REQUIRED WORK →
Extract every line of the listing below, reproducing each one word for word with no changes.

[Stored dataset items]
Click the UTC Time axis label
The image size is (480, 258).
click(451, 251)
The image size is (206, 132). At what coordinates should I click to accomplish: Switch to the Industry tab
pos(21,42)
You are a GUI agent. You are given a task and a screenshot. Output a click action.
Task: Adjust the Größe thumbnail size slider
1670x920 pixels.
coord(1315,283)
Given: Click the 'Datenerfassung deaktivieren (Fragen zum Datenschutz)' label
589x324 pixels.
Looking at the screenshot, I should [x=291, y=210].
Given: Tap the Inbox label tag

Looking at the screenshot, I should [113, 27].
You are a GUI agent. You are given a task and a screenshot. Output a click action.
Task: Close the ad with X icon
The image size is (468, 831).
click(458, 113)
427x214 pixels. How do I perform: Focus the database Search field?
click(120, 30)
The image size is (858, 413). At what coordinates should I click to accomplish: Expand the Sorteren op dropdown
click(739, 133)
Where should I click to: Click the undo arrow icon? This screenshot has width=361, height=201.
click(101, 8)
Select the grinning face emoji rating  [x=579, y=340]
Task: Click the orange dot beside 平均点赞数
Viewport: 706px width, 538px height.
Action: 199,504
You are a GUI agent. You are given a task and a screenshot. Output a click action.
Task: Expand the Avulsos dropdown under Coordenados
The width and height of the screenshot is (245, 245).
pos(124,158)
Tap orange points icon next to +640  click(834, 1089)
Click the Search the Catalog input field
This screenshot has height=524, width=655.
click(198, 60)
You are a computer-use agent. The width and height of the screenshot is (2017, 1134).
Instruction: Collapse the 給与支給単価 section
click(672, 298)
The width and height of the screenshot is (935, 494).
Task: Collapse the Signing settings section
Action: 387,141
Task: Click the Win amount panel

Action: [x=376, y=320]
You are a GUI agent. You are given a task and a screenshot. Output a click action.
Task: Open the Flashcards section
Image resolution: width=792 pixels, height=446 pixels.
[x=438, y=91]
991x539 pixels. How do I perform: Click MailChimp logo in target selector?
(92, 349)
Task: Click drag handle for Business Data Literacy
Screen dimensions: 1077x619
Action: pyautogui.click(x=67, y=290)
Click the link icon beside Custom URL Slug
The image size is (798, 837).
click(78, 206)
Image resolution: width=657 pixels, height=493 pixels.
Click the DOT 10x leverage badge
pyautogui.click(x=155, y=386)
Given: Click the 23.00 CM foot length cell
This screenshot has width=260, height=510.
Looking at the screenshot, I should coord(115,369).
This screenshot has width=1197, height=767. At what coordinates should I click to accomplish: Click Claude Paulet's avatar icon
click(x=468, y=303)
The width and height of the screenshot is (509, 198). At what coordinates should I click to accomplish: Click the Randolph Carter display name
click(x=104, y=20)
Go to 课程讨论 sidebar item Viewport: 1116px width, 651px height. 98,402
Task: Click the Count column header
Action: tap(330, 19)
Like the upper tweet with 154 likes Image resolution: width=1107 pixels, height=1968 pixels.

RESPONSE TO THE EXERCISE →
Click the UTC Time axis label
The image size is (480, 258).
click(451, 251)
The image size is (206, 132). At what coordinates should I click to accomplish: Switch to the Industry tab
pos(21,42)
You are a GUI agent. You are given a task and a screenshot. Output a click action.
Task: Adjust the Größe thumbnail size slider
1670x920 pixels.
coord(1315,283)
Given: Click the 'Datenerfassung deaktivieren (Fragen zum Datenschutz)' label
589x324 pixels.
Looking at the screenshot, I should [x=291, y=210].
Given: Tap the Inbox label tag

Looking at the screenshot, I should [113, 27].
You are a GUI agent. You are given a task and a screenshot. Output a click action.
Task: Close the ad with X icon
The image size is (468, 831).
click(458, 113)
427x214 pixels. How do I perform: Focus the database Search field?
click(120, 30)
The image size is (858, 413). At what coordinates should I click to accomplish: Expand the Sorteren op dropdown
click(739, 133)
Where should I click to: Click the undo arrow icon? This screenshot has width=361, height=201.
click(101, 8)
Select the grinning face emoji rating  [x=579, y=340]
Task: Click the orange dot beside 平均点赞数
Viewport: 706px width, 538px height.
Action: 199,504
You are a GUI agent. You are given a task and a screenshot. Output a click action.
Task: Expand the Avulsos dropdown under Coordenados
The width and height of the screenshot is (245, 245).
pos(124,158)
Tap orange points icon next to +640  click(834, 1089)
Click the Search the Catalog input field
This screenshot has height=524, width=655.
click(198, 60)
You are a computer-use agent. The width and height of the screenshot is (2017, 1134).
Instruction: Collapse the 給与支給単価 section
click(672, 298)
The width and height of the screenshot is (935, 494).
Task: Collapse the Signing settings section
Action: 387,141
Task: Click the Win amount panel

Action: [x=376, y=320]
You are a GUI agent. You are given a task and a screenshot. Output a click action.
Task: Open the Flashcards section
Image resolution: width=792 pixels, height=446 pixels.
[x=438, y=91]
991x539 pixels. How do I perform: Click MailChimp logo in target selector?
(92, 349)
Task: Click drag handle for Business Data Literacy
Screen dimensions: 1077x619
Action: pyautogui.click(x=67, y=290)
Click the link icon beside Custom URL Slug
The image size is (798, 837).
click(78, 206)
Image resolution: width=657 pixels, height=493 pixels.
Click the DOT 10x leverage badge
pyautogui.click(x=155, y=386)
Given: Click the 23.00 CM foot length cell
This screenshot has width=260, height=510.
Looking at the screenshot, I should coord(115,369).
This screenshot has width=1197, height=767. At what coordinates should I click to accomplish: Click Claude Paulet's avatar icon
click(x=468, y=303)
The width and height of the screenshot is (509, 198). At what coordinates should I click to accomplish: Click the Randolph Carter display name
click(x=104, y=20)
Go to 课程讨论 sidebar item Viewport: 1116px width, 651px height. 98,402
Task: Click the Count column header
Action: tap(330, 19)
Like the upper tweet with 154 likes Image resolution: width=1107 pixels, height=1968 pixels.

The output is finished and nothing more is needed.